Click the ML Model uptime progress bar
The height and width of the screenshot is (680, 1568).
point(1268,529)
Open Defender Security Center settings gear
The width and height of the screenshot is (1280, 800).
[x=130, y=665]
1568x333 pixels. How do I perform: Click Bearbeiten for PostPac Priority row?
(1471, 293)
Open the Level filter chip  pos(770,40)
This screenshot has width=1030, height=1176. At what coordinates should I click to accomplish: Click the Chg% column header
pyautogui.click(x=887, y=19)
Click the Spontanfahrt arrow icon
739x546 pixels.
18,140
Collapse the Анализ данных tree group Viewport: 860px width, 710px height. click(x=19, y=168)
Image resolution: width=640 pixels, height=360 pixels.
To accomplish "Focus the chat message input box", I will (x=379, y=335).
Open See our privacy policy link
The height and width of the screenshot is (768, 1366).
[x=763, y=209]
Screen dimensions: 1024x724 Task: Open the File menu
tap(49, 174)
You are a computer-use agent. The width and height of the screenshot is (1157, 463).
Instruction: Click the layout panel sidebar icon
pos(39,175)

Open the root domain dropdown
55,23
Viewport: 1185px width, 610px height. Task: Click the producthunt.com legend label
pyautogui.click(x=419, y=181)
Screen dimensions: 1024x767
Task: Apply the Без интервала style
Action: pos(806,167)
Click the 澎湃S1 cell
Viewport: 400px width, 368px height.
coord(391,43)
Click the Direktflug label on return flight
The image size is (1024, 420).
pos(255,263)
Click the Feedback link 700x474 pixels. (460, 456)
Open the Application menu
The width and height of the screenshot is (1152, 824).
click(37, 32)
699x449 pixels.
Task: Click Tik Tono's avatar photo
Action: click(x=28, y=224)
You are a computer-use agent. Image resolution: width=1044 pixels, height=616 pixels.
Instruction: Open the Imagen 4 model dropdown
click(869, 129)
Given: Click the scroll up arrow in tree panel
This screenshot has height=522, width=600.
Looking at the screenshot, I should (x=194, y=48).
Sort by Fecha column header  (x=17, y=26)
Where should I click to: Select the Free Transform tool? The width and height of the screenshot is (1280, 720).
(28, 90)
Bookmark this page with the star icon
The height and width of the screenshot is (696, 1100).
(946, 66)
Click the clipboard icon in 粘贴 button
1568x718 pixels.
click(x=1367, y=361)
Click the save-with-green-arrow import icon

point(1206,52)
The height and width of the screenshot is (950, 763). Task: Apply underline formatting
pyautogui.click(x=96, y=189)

☆ ☆ ☆ ☆ ☆

**About this exercise**
Answer with one number only, the count of lines in the entries above that hold the string "computer".

**Answer**
2